* **WORKING DATA**
____

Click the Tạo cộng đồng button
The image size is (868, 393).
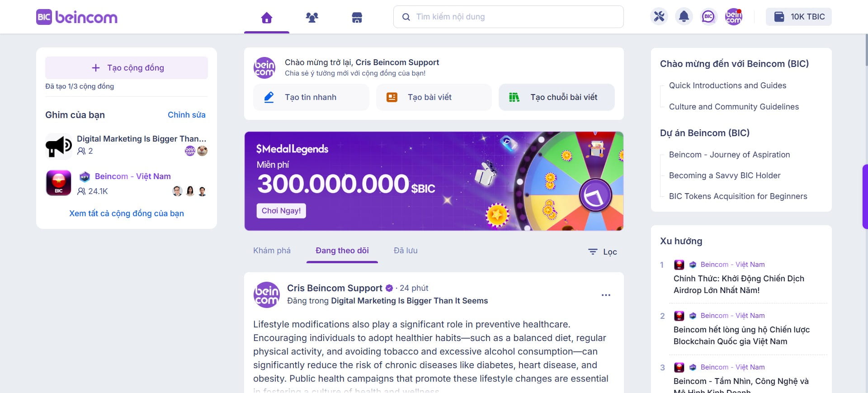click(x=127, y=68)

____

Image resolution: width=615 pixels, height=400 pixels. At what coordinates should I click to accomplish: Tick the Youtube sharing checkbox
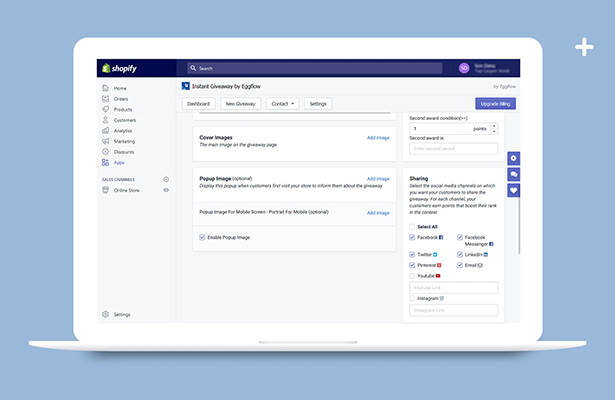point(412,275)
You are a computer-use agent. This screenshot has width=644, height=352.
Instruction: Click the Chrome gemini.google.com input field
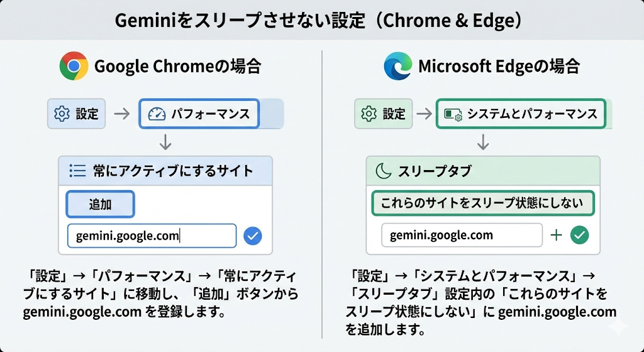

____

* **WHAT IS REQUIRED**
Your task is to retype the entries verbatim, starting with the line that holds "You are a computer-use" and stopping after the line that holds "Instruction: Click the".

* **ANSWER BELOW**
You are a computer-use agent. This screenshot has width=644, height=352.
Instruction: Click the Chrome gemini.google.com input field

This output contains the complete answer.